** Opening TEXT SHOWN block **

Thanks to both of you, Ron et Jerry for all these explanations.

"Ron Rosenfeld" <ronrosenfeld@xxxxxxxxxx> a écrit dans le message de news:
620ep2he22pluc75if05ukj5ndp3s9det6@xxxxxxxxxx
On Sat, 30 Dec 2006 12:41:01 -0800, Jerry W. Lewis <post_a_reply@xxxxxxxxxxxxx>
wrote:

"Ron Rosenfeld" wrote:
...

However, when you define A as a variant type, I believe the precision
increases, so you wind up with the "correct" answer.

Actually, the opposite is true, 4-function arithmetic that involves only
constants and explicitly declared doubles is done in extended precision (10
bytes), where it is only done in double precision (8 bytes) with variants.
It is an accident of this particular calculation that the lower precision
calculation resulting from using variants was more in keeping with the OP's
intent.

** Closing TEXT SHOWN block **
** Opening PROVIDED RECORDS block **

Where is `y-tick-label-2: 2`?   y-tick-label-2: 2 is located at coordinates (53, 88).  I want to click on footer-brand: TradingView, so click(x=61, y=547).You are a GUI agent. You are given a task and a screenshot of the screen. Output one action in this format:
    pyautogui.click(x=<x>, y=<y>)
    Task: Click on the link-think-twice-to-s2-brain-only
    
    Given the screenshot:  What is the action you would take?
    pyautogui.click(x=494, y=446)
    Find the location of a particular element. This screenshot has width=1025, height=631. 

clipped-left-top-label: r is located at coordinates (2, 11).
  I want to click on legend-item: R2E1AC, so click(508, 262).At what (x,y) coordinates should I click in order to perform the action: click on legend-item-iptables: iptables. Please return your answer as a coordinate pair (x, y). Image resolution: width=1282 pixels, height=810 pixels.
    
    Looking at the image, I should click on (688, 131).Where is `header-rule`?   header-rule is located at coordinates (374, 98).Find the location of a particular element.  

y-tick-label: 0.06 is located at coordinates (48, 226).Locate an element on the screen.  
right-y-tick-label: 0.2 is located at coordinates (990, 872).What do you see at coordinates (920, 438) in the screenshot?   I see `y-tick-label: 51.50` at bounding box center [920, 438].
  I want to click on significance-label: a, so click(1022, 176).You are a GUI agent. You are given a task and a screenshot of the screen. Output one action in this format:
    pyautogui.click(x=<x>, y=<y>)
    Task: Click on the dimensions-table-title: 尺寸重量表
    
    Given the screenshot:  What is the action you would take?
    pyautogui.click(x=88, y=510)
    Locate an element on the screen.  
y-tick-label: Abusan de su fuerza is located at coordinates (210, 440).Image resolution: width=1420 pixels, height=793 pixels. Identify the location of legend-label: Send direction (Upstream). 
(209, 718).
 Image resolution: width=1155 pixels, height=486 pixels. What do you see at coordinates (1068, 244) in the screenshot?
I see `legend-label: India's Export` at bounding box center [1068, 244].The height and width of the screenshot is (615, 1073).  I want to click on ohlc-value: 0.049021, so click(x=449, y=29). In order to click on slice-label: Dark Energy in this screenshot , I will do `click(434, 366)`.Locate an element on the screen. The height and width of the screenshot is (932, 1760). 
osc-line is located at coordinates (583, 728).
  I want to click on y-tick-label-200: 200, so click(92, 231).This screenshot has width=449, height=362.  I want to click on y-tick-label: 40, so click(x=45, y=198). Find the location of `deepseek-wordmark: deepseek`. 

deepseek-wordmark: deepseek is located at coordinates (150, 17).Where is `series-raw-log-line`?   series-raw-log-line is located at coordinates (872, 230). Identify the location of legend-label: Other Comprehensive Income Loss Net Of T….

** Closing PROVIDED RECORDS block **

EXERCISE 1: Decide whether each statement agrees with the forum excerpt on numeric precision, answering yes or no and quoting the deciding words. (a) Arithmetic involving only constants and explicitly declared doubles is done in extended precision of 10 bytes. (b) Declaring A as a variant makes the calculation more precise. (c) The lower-precision result matched the OP's intent by design.
EXERCISE 2: Reproduce the forum excerpt on numeric precision from "Actually, the opposite" to "bytes) with variants.".

EXPECTED ANSWER 1:
(a) Yes: "constants and explicitly declared doubles is done in extended precision (10 bytes)"
(b) No: "Actually, the opposite is true"
(c) No: "It is an accident of this particular calculation"

EXPECTED ANSWER 2:
Actually, the opposite is true, 4-function arithmetic that involves only
constants and explicitly declared doubles is done in extended precision (10
bytes), where it is only done in double precision (8 bytes) with variants.